CWRU Law School Launches New International Development Law Lab

Professor Sarkar with International Development Law Lab students Emmanuella Naon & Yuqi Sun.
Professor Sarkar with International Development Law Lab students Emmanuella Naon & Yuqi Sun.

Case Western Reserve University School of Law is pleased to announce the launch of its International Development Law Lab in the Fall Term 2024. Adjunct Law Professor Rumu Sarkar leads the lab and also teaches the related course on International Development Law.

CWRU School of Law is known for the strength and breadth of its experiential offerings, including in International Law. PreLaw Magazine ranks the Law School in the top ten in practical education and US News ranks it #13 best in the nation in international law. In addition to the law school’s endowed Immigration Clinic and nine other legal clinics, CWRU also offers a variety of Labs to 2Ls and 3Ls.

“Our labs provide law students invaluable hands-on experience assisting non-profits and NGOs on high-profile and exciting cases,” said Michael Scharf, who heads up CWRU’s International Law program as Associate Dean for Global Legal Studies. 

Starting in the fall of 2024, the Law School now offers a lab for students interested in the important field of International Development Law. The International Development Law Lab (the “IDL Lab”) is focused on social impact investing in the Global South. It currently has two anchor pro bono partners, one headquartered in Singapore and the other in India. The Law students are working on White Papers, policy guidelines, toolkits and legal templates that respond to the needs of the partner institutions under the direction of Sarkar. 
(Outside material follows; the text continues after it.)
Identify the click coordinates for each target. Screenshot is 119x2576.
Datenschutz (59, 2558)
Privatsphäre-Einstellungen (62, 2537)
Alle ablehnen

The IDL Lab has entered into an academic partnership with the lab’s anchor client, the Impact Investment Exchange (IIX) which is headquartered in Singapore. The IDL Lab will be actively engaged in providing legal insights that support IIX’s many innovative, cutting-edge projects that empower women entrepreneurs in Asia and now, in Africa as well. IIX creates complex legal vehicles that capture financing from official donors such as the U.S. International Development Finance Corporation (DFC) and the Australian Government Department of Foreign Affairs and Trade while also attracting capital from philanthropic and private actors. IIX has issued its groundbreaking Women’s Livelihood Bond™ series, and continues to be a strategic leader in the social impact investment space.  

Stephen Petras, Director of CWRU’s Frederick K. Cox International Law Center, added, “Professor Sarkar’s leadership in the area of International Development Law is an asset to the law school but more importantly, her International Development Law course and lab are now constituent parts of the Cox Center. I am looking forward to working with her as she expands the lab and explores other ways of providing value-added learning experiences for our students as we move forward.”

Sarkar joined the Law School’s adjunct faculty in 2022 to teach a new course on International Development Law. She is the author of two leading textbooks in the field—“International Development Law” (Oxford University Press) and “Transnational Business Law” (Kluwer Law International) and she has taught as an adjunct law professor at the Georgetown University Law Center, and has served as General Counsel and Assistant General Counsel to several organizations including the Overseas Private Investment Corporation (OPIC). 

“These international NGOs and private equity funds are doing vitally important work in the Global South to alleviate poverty, and empower woman entrepreneurs and other underserved communities,” Sarkar said of the lab’s partners. “The lab has just launched, but my students are already beginning to understand the legal complexities in using loan instruments and equity investments in creative ways to address the needs of the downstream end-users of this sophisticated financing.”